Shortly before his death, the physicist Richard Feynman inscribed these legendary words onto a blackboard: “What I cannot create, I do not understand.”
AI researchers have really taken this idea to heart. Since it kicked off in the middle of the last century, the field has sought to recreate the physical processes of the human brain—hence the phrase neural networks. So-called transhumanists have taken this a step further, arguing that human consciousness itself can ultimately be transferred to silicon. Now, a San Francisco startup called Eon Systems is aiming to achieve both goals. Its first major breakthrough? A virtual fly.
Last month, the company posted a video of a virtual fly scurrying around a Sims-like environment, pausing to wipe some digital dust off its antennae, and moments later arriving in front of some simulated banana slices, which it promptly slurped up. The video went viral, attracting the attention not only of AI researchers and roboticists but also that of the longevity influencer (and mind-uploading enthusiast) Bryan Johnson.
Why all the buzz (terrible pun intended) about a virtual fly? In short, the excitement stems from the technology working behind the scenes: The fly’s “body” is powered by a digital replica of a complete fruit fly connectome—i.e., a complete map of the neuronal pathways within its brain—comprising around 125,000 neurons and 50 million synaptic connections. Constructed using a powerful electron microscope, the digital connectome was paired with an AI algorithm that can match the firing of the virtual neurons to those found in an actual fruit fly brain with an accuracy of 95%, according to Eon.
This is as good as the real thing, according to Alex Wissner-Gross, a computer scientist and Eon’s cofounder: “What you are seeing is not an animation,” Wissner-Gross wrote in a Medium post following the video’s release. “It is not a reinforcement learning policy mimicking biology. It is a copy of a biological brain […] making a body move.”
Eon regards its virtual fly experiment as an early, albeit imperfect, form of mind-uploading: simulating neurons that can realistically respond to stimuli in a virtual environment is, as Wissner-Gross’ suggests, not a mere simulation but a digital twin in the truest possible sense. Some bugs still need to be worked out (sorry, last one), but Eon considers it to be only a matter of time before it’s technically possible to build an accurate simulation of a brain, be it a fruit fly’s or any other animal’s.
The company’s ultimate goal is complete, perfect simulation of the human brain. Which raises the question: Would such a simulation be conscious? Eon believes so, the idea being that if every single one of your neuronal firings can be digitally reproduced with perfect fidelity, then that digital replica will, by necessity, be imbued with all of the memories, feelings, and other qualia making up your unique mental life.

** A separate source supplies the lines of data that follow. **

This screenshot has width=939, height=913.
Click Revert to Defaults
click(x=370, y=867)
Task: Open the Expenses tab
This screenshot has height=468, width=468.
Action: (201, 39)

It’s an exciting possibility for the transhumanist community, which believes that technologies like AI can help humans to transcend the limitations placed upon them by biology, including death. But while Eon might take for granted that a simulation of the human brain and the simulation of human consciousness are one and the same, there are some leading consciousness experts who don’t.
Karl Friston, a neuroscientist and consciousness researcher at University College London, told me it’s “a category error” to infer subjective experience from the simulation of a conscious system. Similarly, Anil Seth, another neuroscientist, has famously compared this line of thinking to someone watching a computer simulation of a rainstorm and concluding that the computer itself must be wet on the inside. Such arguments have likewise been used to shoot down claims that large language models could ever be conscious simply because they soak up the entire corpus of human-generated data found on the internet.
Thorny philosophical issues about consciousness aside, Eon is now moving toward its next target: simulating the entire connectome of a mouse—which, weighing in at about 70 million neurons, is significantly larger than that of a fruit fly. The company is predicting it can achieve this within the next two years. It’s an ambitious timeline, to put it mildly: Just last year, researchers from Princeton announced that after nine years of work, they’d completely mapped out the visual system of a mouse brain—a huge achievement, but nowhere close to an entire mouse brain.
Even if Eon is somehow able to simulate an entire mouse connectome in the next two years, the prospect of going from there to mapping out the entire connectome of a human brain—many, many orders of magnitude more complicated than a mouse’s, and according to some estimates comprising as many as 99 billion neurons—seems like a long shot. Friston, for his part, believes the human connectome is far too complex to ever be fully simulated by a computer, since synaptic connections are in a constant state of flux, always being reshaped through our interactions with the physical environment.
That’s not to say that Eon’s approach to simulating animal brains can’t have truly practical benefits. If researchers can artificially recreate the mechanics of a brain and then run it iteratively like software, identifying glitches and possible solutions, it could help them ratchet up the speed of medical science.
The company’s mind-uploading-via-simulation ambition, on the other hand, is dubious. We’re a far cry from understanding consciousness, much less artificially creating it.